CHAPTER V.
BOMBARDMENT OF NEWHAVEN.
t sea the night was dark and moonless. A thick mist hung near the land. The Coastguard and Artillery on our southern and eastern shores spent a terribly anxious time, peering from their points of vantage out into the cavernous darkness where no light glimmered. The Harbour Defence Flotilla was in readiness, and under the black cliffs sentinels kept watch with every nerve strained to its highest tension, for the safety of England now depended upon their alertness. The great waves crashed and roared, and the mist, obscuring the light of vessels passing up and down the Channel, seemed to grow more dense as the hours wore on.
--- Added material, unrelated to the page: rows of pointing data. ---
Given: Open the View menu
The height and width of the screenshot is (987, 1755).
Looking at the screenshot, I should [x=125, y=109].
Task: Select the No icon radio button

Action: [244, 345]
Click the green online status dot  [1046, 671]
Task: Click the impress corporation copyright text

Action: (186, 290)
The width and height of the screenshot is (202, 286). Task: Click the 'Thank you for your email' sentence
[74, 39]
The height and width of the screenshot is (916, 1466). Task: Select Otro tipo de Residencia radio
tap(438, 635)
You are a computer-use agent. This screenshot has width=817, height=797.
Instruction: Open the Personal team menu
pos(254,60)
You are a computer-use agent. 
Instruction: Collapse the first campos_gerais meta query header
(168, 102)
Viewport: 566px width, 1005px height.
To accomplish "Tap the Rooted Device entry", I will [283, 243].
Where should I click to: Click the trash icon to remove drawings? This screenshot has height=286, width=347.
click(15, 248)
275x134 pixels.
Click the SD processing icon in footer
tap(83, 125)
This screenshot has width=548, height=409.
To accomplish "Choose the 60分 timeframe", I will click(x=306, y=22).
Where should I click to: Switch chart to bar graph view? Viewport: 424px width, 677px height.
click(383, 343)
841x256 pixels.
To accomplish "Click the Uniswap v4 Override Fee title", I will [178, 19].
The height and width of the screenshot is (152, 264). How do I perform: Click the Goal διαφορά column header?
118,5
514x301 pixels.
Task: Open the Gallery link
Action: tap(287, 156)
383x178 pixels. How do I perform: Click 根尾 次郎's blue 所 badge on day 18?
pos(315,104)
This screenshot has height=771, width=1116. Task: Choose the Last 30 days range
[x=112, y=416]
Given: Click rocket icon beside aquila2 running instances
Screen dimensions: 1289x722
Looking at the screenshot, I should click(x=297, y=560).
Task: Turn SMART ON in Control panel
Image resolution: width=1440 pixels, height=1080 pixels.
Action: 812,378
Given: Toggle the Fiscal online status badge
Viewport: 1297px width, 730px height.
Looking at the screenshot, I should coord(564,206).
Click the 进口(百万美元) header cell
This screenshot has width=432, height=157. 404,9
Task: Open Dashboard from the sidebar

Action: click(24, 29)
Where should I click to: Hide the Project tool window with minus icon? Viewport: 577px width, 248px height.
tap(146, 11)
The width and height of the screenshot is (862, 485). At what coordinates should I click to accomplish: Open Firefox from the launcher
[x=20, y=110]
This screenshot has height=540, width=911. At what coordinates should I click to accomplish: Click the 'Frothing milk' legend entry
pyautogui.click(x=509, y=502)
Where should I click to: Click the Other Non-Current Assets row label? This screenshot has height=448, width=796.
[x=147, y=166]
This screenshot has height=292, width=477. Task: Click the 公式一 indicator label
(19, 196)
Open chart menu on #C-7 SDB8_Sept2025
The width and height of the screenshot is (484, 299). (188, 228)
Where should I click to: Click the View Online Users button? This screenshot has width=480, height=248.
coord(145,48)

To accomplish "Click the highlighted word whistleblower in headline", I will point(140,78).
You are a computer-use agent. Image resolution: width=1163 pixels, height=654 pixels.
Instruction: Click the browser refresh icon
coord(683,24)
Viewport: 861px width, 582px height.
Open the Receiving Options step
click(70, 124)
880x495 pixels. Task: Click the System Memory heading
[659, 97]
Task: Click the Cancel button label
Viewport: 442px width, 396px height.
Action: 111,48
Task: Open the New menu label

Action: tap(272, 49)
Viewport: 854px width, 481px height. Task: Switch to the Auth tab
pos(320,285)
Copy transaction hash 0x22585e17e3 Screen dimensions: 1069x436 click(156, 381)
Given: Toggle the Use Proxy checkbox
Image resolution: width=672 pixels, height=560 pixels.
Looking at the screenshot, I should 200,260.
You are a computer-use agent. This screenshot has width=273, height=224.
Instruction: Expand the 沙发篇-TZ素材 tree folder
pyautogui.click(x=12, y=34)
In the midst of the feverish excitement that had spread everywhere throughout the length and breadth of the land, the troops were, a couple of hours after the receipt of the alarming news in London, already being mobilised and on their way south and east by special trains. Men, arms, ammunition, and stores were hurried forward to repel attack, and in the War Office and Admiralty, where the staffs had been suddenly called together, the greatest activity prevailed. Messages had been flashed along the wires in every direction giving orders to mobilise and concentrate at certain points, and these instructions were being obeyed with that promptness for which British soldiers and sailors are proverbial.
Yet the high officials at the War Office looked grave, and although affecting unconcern, now and then whispered ominously together. They knew that the situation was critical. An immediate and adequate naval defence was just possible, but the Channel Squadron was manœuvring off the Irish coast, and both the Coastguard Squadron and the Steam Reserve at the home ports were very weak. It was to our land army that we had to trust, and they were divided in opinion as to the possibility to mobilise a sufficient force in time to bar the advance.
Military experts did not overlook the fact that to Dunkirk, Calais, Boulogne, Dieppe, Fécamp, Havre, Honfleur, and Cherbourg ran excellent lines of railway, with ample rolling-stock, all Government property, and at the beck and call of the French War Minister. In the various ports there was adequate wharf accommodation and plenty of steam tonnage. From the brief official despatches received from Paris before the cutting of the wires, it was apparent that the French War Office had laid its plans with much forethought and cunning, and had provided against any contretemps. An army of carpenters and engineers had been put to work in the ports to alter the fittings of such of the merchant steamers as were destined to convey horses, and these fittings, prepared beforehand, were already in position. Four army corps had for several weeks been manœuvring in Normandy, so that the Reservists had become accustomed to their work, and in excellent condition for war; therefore these facts, coupled with the strong support certain to be rendered by the warships of the Tsar, led experts to regard the outlook as exceedingly gloomy.
For years military and naval men had discussed the possibilities of invasion, haggled over controversial points, but had never arrived at any definite opinion as to the possibility of an enemy's success. Now, however, the defences of the country were to be tested.
Our great Empire was at stake.
The power of steam to cause rapid transit by land and sea, the uncertainty of the place of disembarkment, and the great weight of modern naval artillery, combined to render the defences of England on the coast itself most uncertain and hazardous, and to cause grave doubts to arise in the minds of those who at that critical moment were directing the forward movement of the forces.